**Records from a data collection**
<<<<

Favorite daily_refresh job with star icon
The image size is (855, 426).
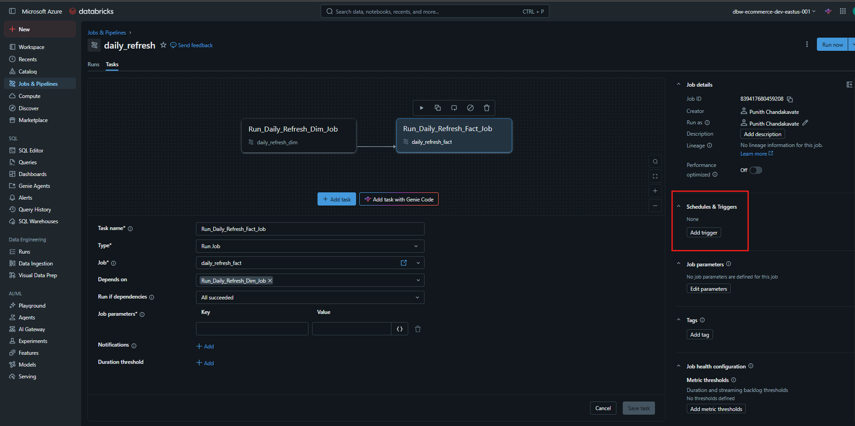(164, 45)
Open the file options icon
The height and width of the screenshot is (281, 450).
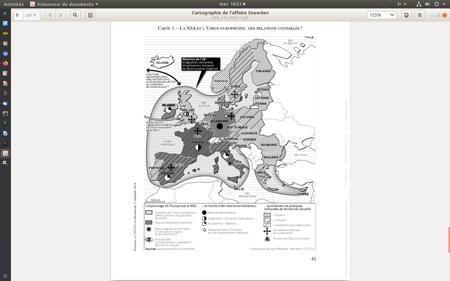[406, 15]
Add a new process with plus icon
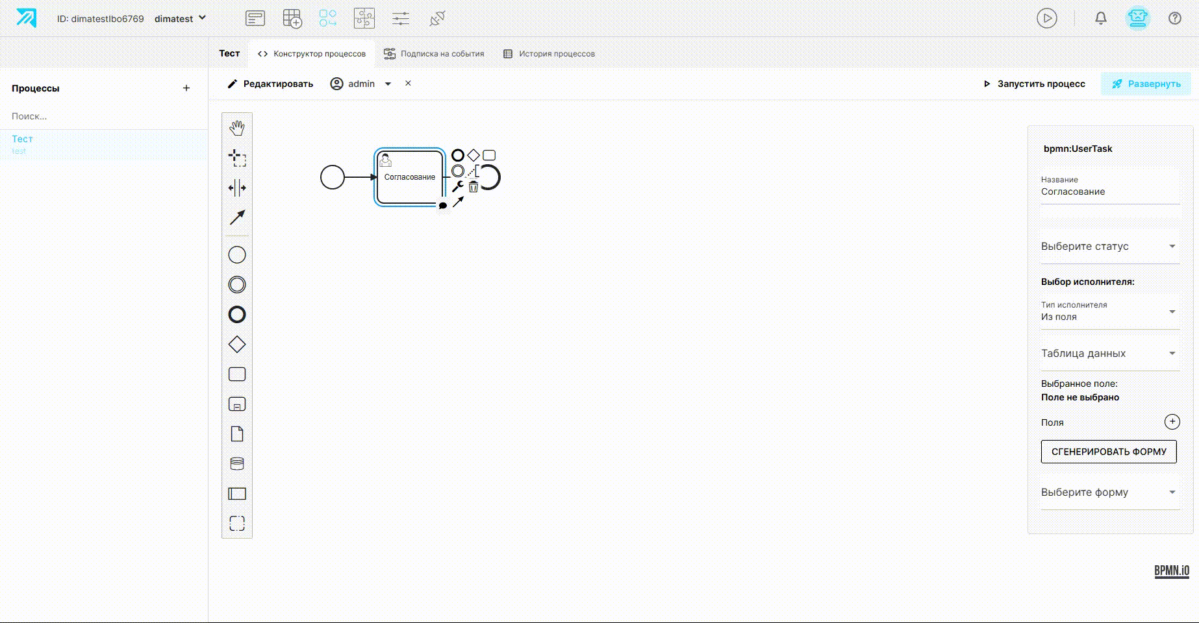 click(186, 88)
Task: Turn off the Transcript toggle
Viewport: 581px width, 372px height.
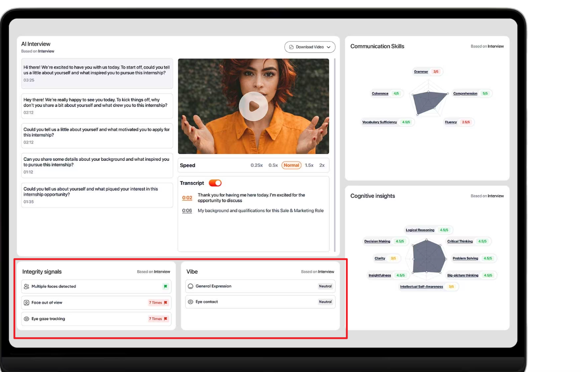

>>>>

**WORK INSTRUCTIONS**
A verbatim copy of every entry is wanted; the pictures stay out of it.

**SOLUTION**
Favorite daily_refresh job with star icon
The image size is (855, 426).
(164, 45)
Open the file options icon
The height and width of the screenshot is (281, 450).
[406, 15]
Add a new process with plus icon
 click(186, 88)
Task: Turn off the Transcript toggle
Viewport: 581px width, 372px height.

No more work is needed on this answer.